* **INSTRUCTIONS FOR THE TASK**: Which lines of the records contain the word "agent"? Show each of them.

------ INPUT ------

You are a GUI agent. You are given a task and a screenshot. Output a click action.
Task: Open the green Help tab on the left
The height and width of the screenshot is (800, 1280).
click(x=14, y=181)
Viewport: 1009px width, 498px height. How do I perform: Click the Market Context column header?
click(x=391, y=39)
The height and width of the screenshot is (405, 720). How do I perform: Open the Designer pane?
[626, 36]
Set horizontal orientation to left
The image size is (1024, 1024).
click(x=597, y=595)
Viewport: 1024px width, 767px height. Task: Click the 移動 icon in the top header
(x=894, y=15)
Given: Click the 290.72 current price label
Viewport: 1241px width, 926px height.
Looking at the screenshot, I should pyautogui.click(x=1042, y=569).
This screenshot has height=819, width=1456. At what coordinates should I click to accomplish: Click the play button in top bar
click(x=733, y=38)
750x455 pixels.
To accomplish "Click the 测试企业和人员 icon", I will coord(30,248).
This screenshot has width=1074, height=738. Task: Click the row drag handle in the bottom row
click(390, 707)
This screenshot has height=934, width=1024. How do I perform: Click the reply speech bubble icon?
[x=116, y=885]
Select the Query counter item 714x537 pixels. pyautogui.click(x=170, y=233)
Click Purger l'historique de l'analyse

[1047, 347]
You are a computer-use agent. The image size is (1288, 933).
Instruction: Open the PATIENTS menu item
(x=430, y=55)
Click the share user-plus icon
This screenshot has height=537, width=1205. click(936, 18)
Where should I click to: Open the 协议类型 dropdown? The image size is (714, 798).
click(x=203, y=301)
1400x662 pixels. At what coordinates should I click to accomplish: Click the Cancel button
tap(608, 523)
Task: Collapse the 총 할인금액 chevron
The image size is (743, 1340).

------

* **EXERCISE SOLUTION**:
You are a GUI agent. You are given a task and a screenshot. Output a click action.
You are a computer-use agent. The image size is (1288, 933).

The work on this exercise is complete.